In the entries below, find the line with "Screen dimensions: 768x866" and the line with "Task: Open the 85% zoom level dropdown". Reproduce those two lines and every line between them exactly, and nothing more.

⟨

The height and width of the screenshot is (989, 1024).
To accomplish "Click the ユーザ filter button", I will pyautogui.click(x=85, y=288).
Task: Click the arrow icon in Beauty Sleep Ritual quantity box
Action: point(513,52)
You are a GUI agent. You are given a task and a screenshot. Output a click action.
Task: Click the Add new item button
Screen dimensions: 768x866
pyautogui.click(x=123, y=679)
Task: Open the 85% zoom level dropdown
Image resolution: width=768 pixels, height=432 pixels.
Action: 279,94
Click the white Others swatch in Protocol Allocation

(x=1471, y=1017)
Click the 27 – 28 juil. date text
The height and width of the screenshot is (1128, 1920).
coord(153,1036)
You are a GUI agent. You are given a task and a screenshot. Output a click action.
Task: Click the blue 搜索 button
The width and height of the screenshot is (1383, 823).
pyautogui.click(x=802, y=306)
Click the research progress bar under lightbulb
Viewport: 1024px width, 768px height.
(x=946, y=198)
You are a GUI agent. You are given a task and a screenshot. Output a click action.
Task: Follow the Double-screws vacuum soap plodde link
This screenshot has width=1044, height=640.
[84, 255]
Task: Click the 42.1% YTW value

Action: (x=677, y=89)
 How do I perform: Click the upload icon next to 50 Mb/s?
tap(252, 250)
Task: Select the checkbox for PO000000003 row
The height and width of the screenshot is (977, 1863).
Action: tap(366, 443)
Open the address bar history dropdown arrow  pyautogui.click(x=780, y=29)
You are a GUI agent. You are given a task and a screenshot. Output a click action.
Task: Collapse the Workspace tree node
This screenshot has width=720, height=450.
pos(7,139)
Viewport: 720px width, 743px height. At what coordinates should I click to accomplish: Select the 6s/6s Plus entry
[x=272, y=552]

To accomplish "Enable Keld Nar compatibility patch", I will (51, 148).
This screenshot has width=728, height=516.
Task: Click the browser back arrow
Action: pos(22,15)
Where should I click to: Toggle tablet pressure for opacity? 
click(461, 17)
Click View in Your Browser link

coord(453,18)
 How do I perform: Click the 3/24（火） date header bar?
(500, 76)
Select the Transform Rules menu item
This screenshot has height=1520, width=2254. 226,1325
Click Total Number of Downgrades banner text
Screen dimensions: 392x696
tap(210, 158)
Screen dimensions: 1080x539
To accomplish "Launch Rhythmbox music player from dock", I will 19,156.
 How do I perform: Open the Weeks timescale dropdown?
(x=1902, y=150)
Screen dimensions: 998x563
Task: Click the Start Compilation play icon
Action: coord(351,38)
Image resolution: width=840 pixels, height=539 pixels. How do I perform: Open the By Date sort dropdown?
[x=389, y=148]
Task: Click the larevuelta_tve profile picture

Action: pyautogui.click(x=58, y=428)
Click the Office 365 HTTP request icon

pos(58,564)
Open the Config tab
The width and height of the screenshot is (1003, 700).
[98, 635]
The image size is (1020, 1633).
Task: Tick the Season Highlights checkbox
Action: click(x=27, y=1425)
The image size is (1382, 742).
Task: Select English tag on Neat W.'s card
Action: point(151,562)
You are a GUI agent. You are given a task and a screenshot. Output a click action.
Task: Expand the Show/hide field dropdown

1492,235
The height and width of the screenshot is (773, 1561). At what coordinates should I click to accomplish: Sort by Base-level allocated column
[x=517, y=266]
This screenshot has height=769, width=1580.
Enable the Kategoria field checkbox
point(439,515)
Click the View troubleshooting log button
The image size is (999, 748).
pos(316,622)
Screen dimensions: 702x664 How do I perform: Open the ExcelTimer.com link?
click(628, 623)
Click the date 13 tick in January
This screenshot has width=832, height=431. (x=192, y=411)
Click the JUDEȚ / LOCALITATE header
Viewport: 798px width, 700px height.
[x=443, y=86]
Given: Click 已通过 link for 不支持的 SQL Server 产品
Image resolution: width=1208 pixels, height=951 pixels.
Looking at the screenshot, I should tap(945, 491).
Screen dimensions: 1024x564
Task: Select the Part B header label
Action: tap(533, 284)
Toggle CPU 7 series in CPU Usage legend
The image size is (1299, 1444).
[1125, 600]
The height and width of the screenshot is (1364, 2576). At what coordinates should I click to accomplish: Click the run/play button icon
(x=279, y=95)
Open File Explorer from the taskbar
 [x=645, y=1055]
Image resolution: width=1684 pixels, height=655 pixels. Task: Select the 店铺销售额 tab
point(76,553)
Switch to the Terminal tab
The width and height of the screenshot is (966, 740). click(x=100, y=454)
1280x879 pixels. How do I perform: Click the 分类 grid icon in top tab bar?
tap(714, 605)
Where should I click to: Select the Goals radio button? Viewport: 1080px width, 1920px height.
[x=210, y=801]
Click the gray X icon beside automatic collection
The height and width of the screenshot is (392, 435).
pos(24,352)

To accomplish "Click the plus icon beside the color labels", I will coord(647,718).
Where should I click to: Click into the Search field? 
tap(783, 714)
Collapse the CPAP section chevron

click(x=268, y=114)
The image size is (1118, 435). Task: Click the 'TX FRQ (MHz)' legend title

⟩

### Solution below:
Screen dimensions: 768x866
pyautogui.click(x=123, y=679)
Task: Open the 85% zoom level dropdown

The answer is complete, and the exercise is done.